La loi d'orientation, premier pilier d'une profonde réforme de notre organisation territoriale, ne réussira que si chaque territoire, chaque responsable se l'approprie et y voit une chance de développement (Applaudissements sur les bancs du groupe socialiste).

M. Didier Quentin - La loi Pasqua est une bonne loi, à laquelle il eût été souhaitable de donner toute sa portée, quitte à lui apporter quelques corrections techniques, plutôt que de nous proposer une énième loi d'orientation, véritable "zapping" législatif qui nuit à la cohérence et à la lisibilité de la politique d'aménagement du territoire, complique encore le paysage administratif et laisse sans réponse le problème de la clarification des compétences comme celui de la péréquation financière. En vérité, l'objectif de cette loi de rupture semble bien être de détruire le travail accompli par les gouvernements de MM. Balladur et Juppé.

La loi de 1995 s'était fixé pour objectif de revitaliser la ruralité ; le présent projet paraît répondre avant tout au souci de sanctuariser toute une partie du territoire, d'entériner le recul de la présence humaine. Or un territoire-sanctuaire ne peut être un territoire prospère. Tout est fait pour soumettre l'activité de l'homme à des objectifs de "protection de la nature", de "reconquête écologique" ou d'"extension des espaces protégés", au risque d'accentuer et d'accélérer la désertification.

Une occasion est perdue : celle de redonner confiance au monde rural, qui s'interroge sur son avenir, de donner un nouvel élan à la reconquête des territoires après l'exode rural massif des décennies passées, de maintenir les populations qui vivent et travaillent dans les zones rurales, les villes moyennes et les bourgs à taille humaine. Le projet fait silence, hélas, sur les actions à mener pour y favoriser le développement des PME, premier gisement d'emplois. Je crois heureusement savoir que le Sénat prépare une proposition de loi pour pallier cette carence.
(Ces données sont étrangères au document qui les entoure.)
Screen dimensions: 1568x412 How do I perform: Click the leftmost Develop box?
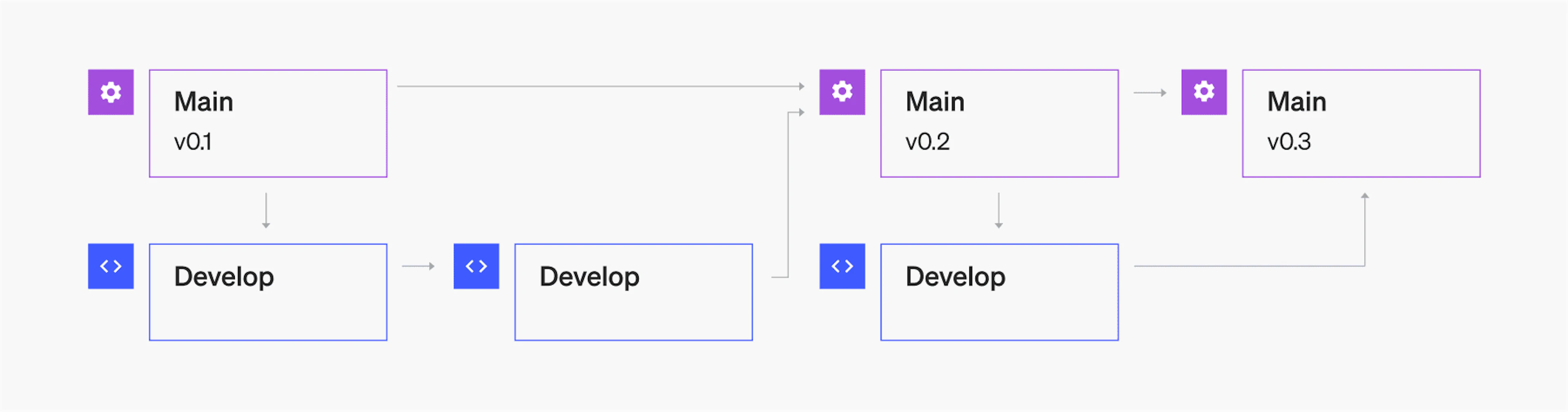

Autre lacune de taille : le littoral, qui est l'un de nos principaux atouts, est pratiquement ignoré des rédacteurs du projet. Trois groupes de réflexion ont pourtant évalué les résultats des politiques d'aménagement du littoral. Le rapport Bonnot insiste sur la nécessité d'un développement global des façades maritimes et d'une meilleure valorisation des activités de la mer ; le rapport Rufenacht préconise la création d'un Conseil national du littoral, le développement de l'intercommunalité et du partenariat et la simplification des documents et des procédures ; enfin, le rapport Marini recommande d'inclure dans une même vision les espaces urbains et les espaces naturels. L'absence d'ambition maritime dans ce projet de loi d'orientation est regrettable, et j'ai donc déposé plusieurs amendements, dont un qui tend à créer un Conseil national du littoral.
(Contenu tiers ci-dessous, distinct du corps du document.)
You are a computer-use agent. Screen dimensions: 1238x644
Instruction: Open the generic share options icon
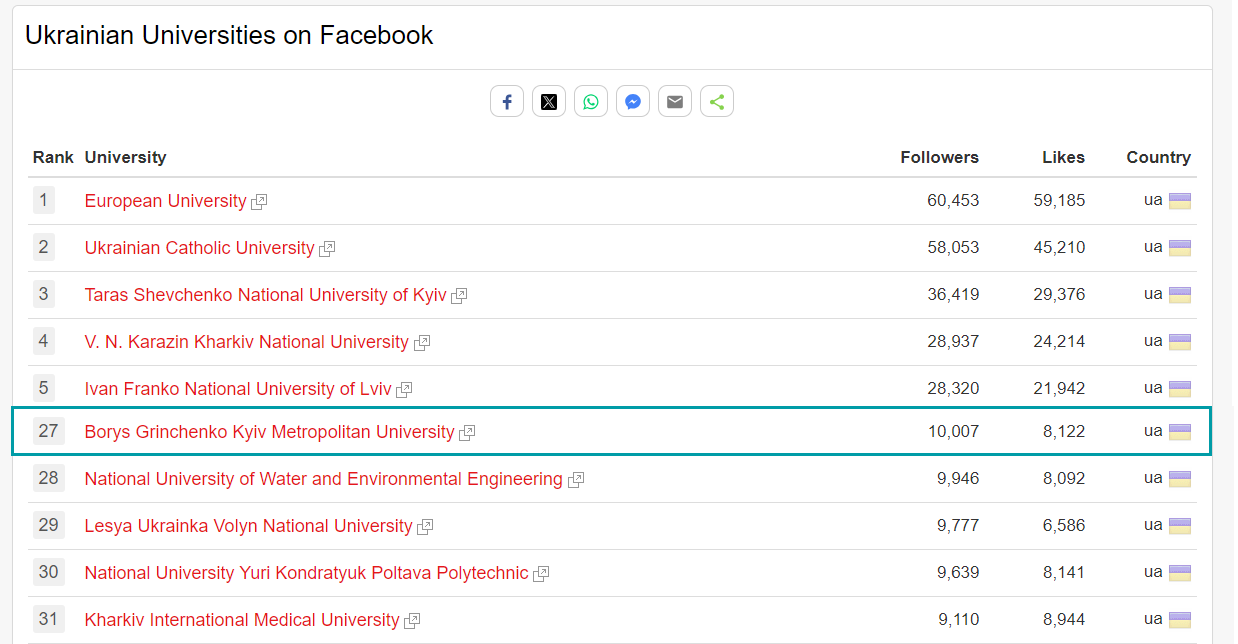point(717,101)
Je déplore, enfin, que le projet ne s'inscrive pas dans une stratégie des territoires et fasse l'impasse sur le problème posé par la situation périphérique de la France dans la future Europe élargie. La négociation de l'Agenda 2000 exige que le Gouvernement dise quel est son projet pour les territoires français au sein de l'Europe, et en particulier pour notre arc atlantique. Ce projet est une occasion perdue, et je crains qu'il ne laisse durablement l'aménagement du territoire en jachère ! (Applaudissements sur les bancs du groupe du RPR, du groupe UDF et du groupe DL)
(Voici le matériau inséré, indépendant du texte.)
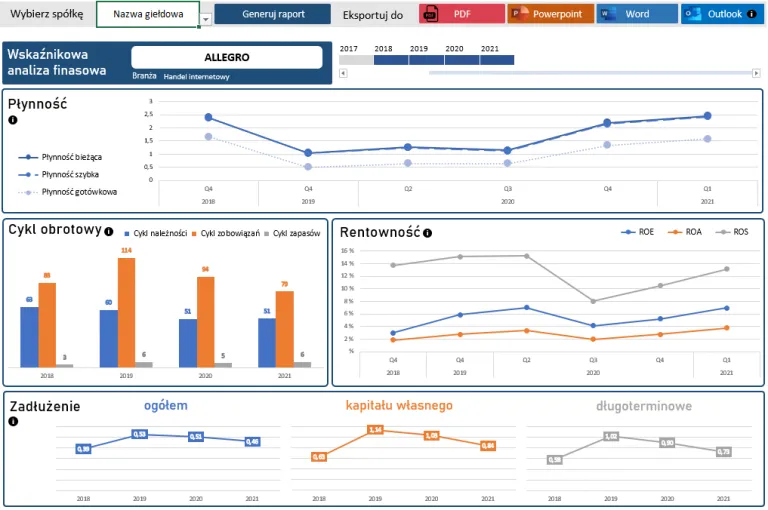Open info icon beside Cykl obrotowy
The height and width of the screenshot is (510, 768).
coord(108,231)
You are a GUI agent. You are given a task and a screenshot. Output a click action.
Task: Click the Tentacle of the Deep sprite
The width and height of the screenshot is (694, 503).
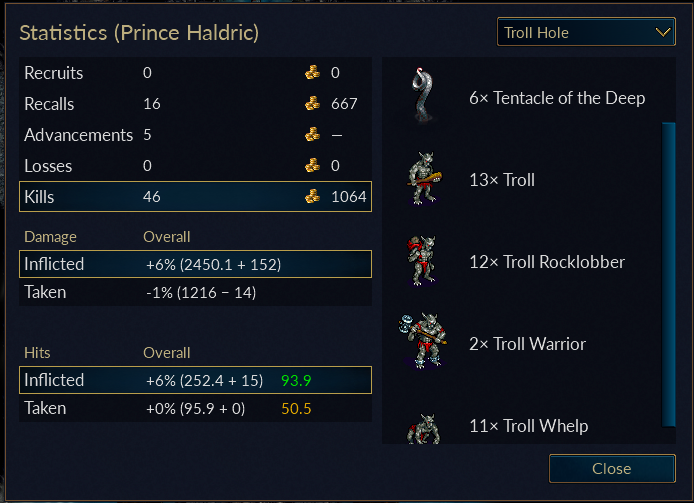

M. Michel Bouvard - Il est symbolique que notre discussion générale s'achève sur les interventions des porte-parole de deux zones handicapées : le littoral et la montagne. C'est à cette dernière que je consacrerai mon propos.

Vous nous avez annoncé hier, Madame la Ministre, que le Conseil national de la montagne se réunirait en février prochain : trois ans se seront donc écoulés depuis sa précédente réunion ! Je regrette vivement qu'il n'ait pas été convoqué avant la discussion du présent projet de loi, ne serait-ce que pour prendre connaissance des travaux de sa commission permanente, qu'animait M. Ollier - avant de démissionner fort démocratiquement en juin 1997 pour passer le relais à M. Bonrepaux -, ainsi que du rapport d'étape -il n'y en a pas eu d'autre depuis - de la mission d'évaluation de la politique de la montagne, présenté en mars 1996 ! Ces documents, en effet, auraient été de nature à vous inciter à infléchir une politique dont beaucoup considèrent, sur tous les bancs de cette Assemblée, qu'elle privilégie à l'excès la protection par rapport au développement.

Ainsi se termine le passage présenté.